• [Reading passage]:
WASHINGTON – Parties have reached a landmark settlement in NC NAACP v. Cooper, a lawsuit brought by civil rights organizations, three individual incarcerated people, and a spouse of an incarcerated person, challenging the conditions of confinement in North Carolina’s state prisons as unconstitutional during the COVID-19 pandemic. The settlement will result in the unprecedented early release of at least 3,500 people in state custody, making it among the largest prison releases in the country achieved via COVID-19 litigation efforts. Additionally, the settlement will ensure the state takes important measures to mitigate the ongoing threat of COVID-19 in North Carolina’s prisons, including through vaccination and safe testing, cohorting, transfer protocols, as well as monitoring and complaint processes.
Under the terms of the settlement agreement, the state has 180 days to release 3,500 people currently in its custody. That window begins once the trial court grants a request to stay the case during that period. The parties jointly filed the stay request earlier today.
“Today’s historic settlement is a step forward after nearly a year of advocating for the human lives of our neighbors who, in too many cases, have been treated as disposable,” said Rev. Dr. T. Anthony Spearman, president of the NC NAACP. “What’s happening in North Carolina prisons is the convergence of two pandemics both fueled by racism and classism – COVID 19 and an unjust criminal legal system. Even as we celebrate this monumental step in our efforts through this lawsuit, we must acknowledge that a disproportionate number of those marginalized, oppressed, and put in harm’s way by being incarcerated during the pandemic are melanin-rich, working poor, or both. NC NAACP continues to call on leadership of this state to join us in our mourning and in our hopes for a better future by ensuring equal justice and safety for all North Carolinians, including our neighbors living confined in our state’s prisons.”

• [Provided information]:
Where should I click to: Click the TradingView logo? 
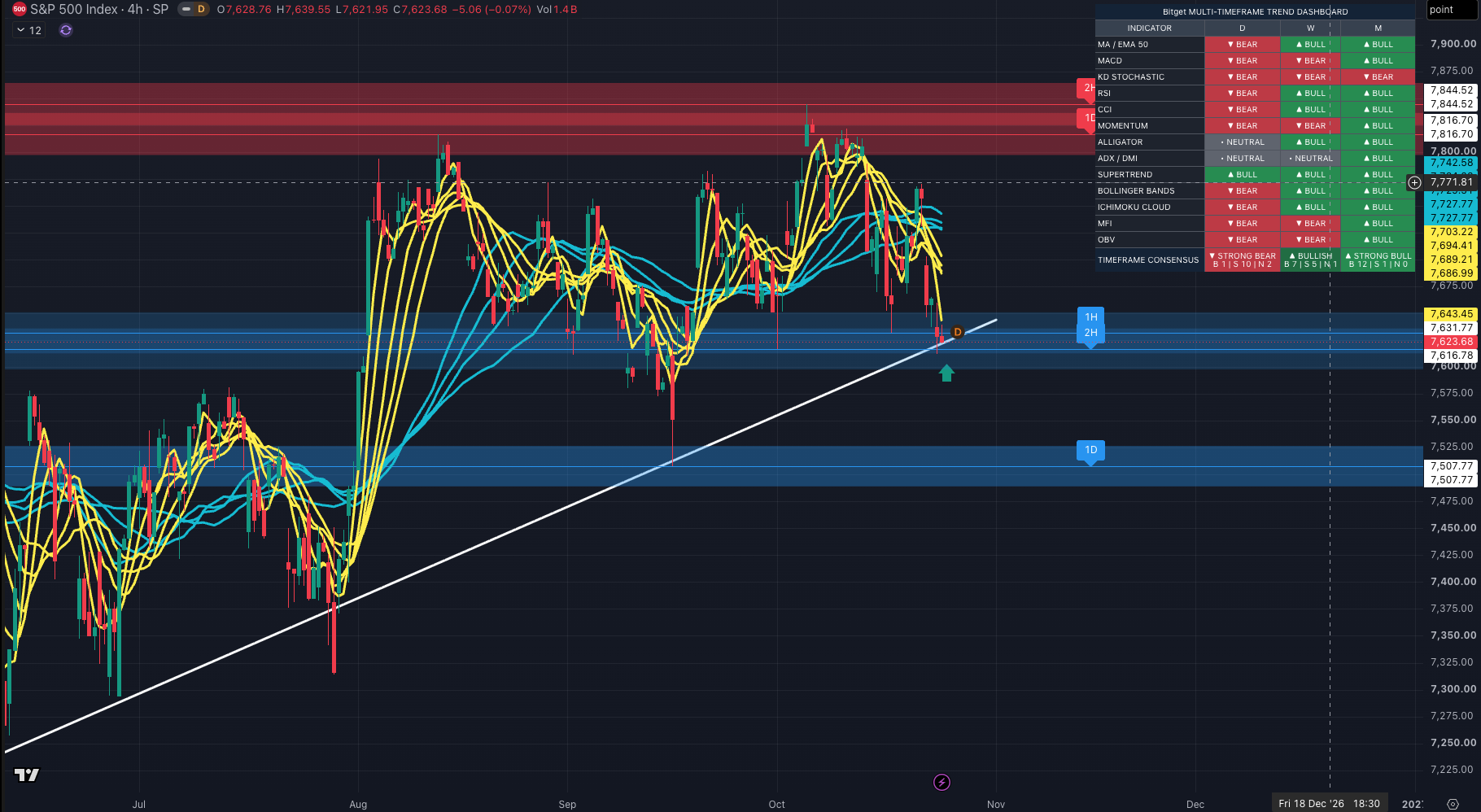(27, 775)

...

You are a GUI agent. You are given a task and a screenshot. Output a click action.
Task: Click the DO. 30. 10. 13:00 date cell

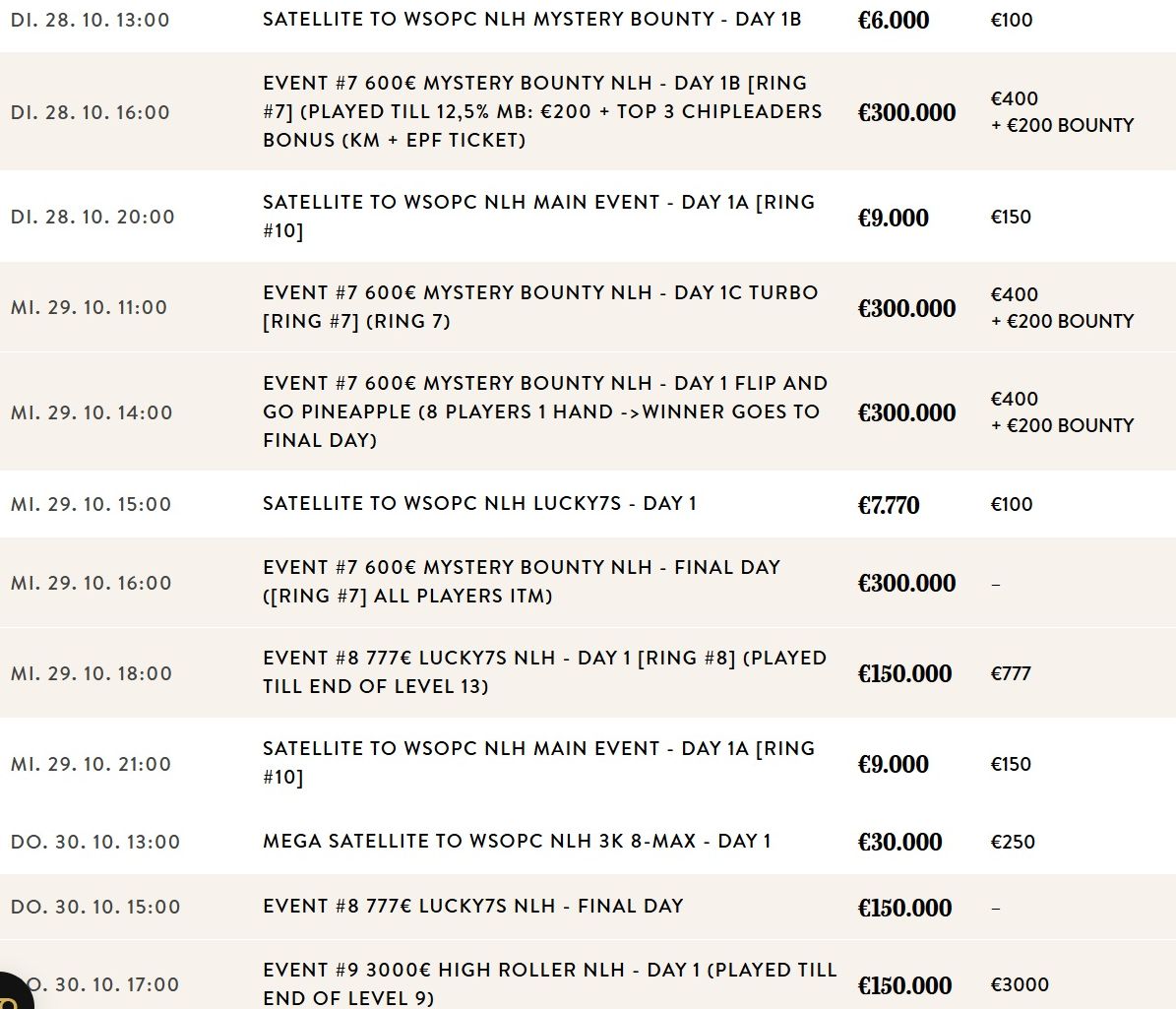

• [Exercises]:
[1] Retype the part of the settlement announcement that opens with the words containing "Under the terms" and closes with "request earlier today.".
[2] According to the settlement announcement, how many days does the state have to release 3,500 people from its custody?

• [Answers to the exercise]:
[1]
Under the terms of the settlement agreement, the state has 180 days to release 3,500 people currently in its custody. That window begins once the trial court grants a request to stay the case during that period. The parties jointly filed the stay request earlier today.

[2] 180 days